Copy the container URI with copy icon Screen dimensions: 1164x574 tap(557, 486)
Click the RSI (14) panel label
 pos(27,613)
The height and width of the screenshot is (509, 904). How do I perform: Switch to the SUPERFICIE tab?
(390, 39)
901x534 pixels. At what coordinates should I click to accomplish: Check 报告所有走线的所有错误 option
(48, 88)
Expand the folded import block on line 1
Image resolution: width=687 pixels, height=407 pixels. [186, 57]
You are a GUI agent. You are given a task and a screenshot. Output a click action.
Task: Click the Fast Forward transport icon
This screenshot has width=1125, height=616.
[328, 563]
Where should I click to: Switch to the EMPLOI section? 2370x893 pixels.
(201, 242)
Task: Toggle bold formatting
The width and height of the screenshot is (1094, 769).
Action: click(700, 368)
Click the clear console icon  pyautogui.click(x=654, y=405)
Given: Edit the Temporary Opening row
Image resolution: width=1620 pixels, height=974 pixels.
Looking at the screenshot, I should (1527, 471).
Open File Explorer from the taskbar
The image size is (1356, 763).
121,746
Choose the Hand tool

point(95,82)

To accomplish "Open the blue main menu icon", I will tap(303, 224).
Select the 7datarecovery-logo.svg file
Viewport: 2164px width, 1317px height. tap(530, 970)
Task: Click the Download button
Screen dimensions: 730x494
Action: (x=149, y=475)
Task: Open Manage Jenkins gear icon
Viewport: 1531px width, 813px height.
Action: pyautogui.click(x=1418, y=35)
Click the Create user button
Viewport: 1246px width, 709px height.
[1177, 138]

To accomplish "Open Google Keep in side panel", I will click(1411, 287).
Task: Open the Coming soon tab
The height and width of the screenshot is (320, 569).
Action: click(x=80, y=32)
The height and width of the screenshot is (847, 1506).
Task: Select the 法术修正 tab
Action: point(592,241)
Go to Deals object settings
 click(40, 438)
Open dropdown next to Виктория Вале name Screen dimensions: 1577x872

------------------------------

* The problem *
The material must be repeated in full, with every line exact.

* Task answer *
Copy the container URI with copy icon Screen dimensions: 1164x574 tap(557, 486)
Click the RSI (14) panel label
 pos(27,613)
The height and width of the screenshot is (509, 904). How do I perform: Switch to the SUPERFICIE tab?
(390, 39)
901x534 pixels. At what coordinates should I click to accomplish: Check 报告所有走线的所有错误 option
(48, 88)
Expand the folded import block on line 1
Image resolution: width=687 pixels, height=407 pixels. [186, 57]
You are a GUI agent. You are given a task and a screenshot. Output a click action.
Task: Click the Fast Forward transport icon
This screenshot has width=1125, height=616.
[328, 563]
Where should I click to: Switch to the EMPLOI section? 2370x893 pixels.
(201, 242)
Task: Toggle bold formatting
The width and height of the screenshot is (1094, 769).
Action: click(700, 368)
Click the clear console icon  pyautogui.click(x=654, y=405)
Given: Edit the Temporary Opening row
Image resolution: width=1620 pixels, height=974 pixels.
Looking at the screenshot, I should (1527, 471).
Open File Explorer from the taskbar
The image size is (1356, 763).
121,746
Choose the Hand tool

point(95,82)

To accomplish "Open the blue main menu icon", I will tap(303, 224).
Select the 7datarecovery-logo.svg file
Viewport: 2164px width, 1317px height. tap(530, 970)
Task: Click the Download button
Screen dimensions: 730x494
Action: (x=149, y=475)
Task: Open Manage Jenkins gear icon
Viewport: 1531px width, 813px height.
Action: pyautogui.click(x=1418, y=35)
Click the Create user button
Viewport: 1246px width, 709px height.
[1177, 138]

To accomplish "Open Google Keep in side panel", I will click(1411, 287).
Task: Open the Coming soon tab
The height and width of the screenshot is (320, 569).
Action: click(x=80, y=32)
The height and width of the screenshot is (847, 1506).
Task: Select the 法术修正 tab
Action: point(592,241)
Go to Deals object settings
 click(40, 438)
Open dropdown next to Виктория Вале name Screen dimensions: 1577x872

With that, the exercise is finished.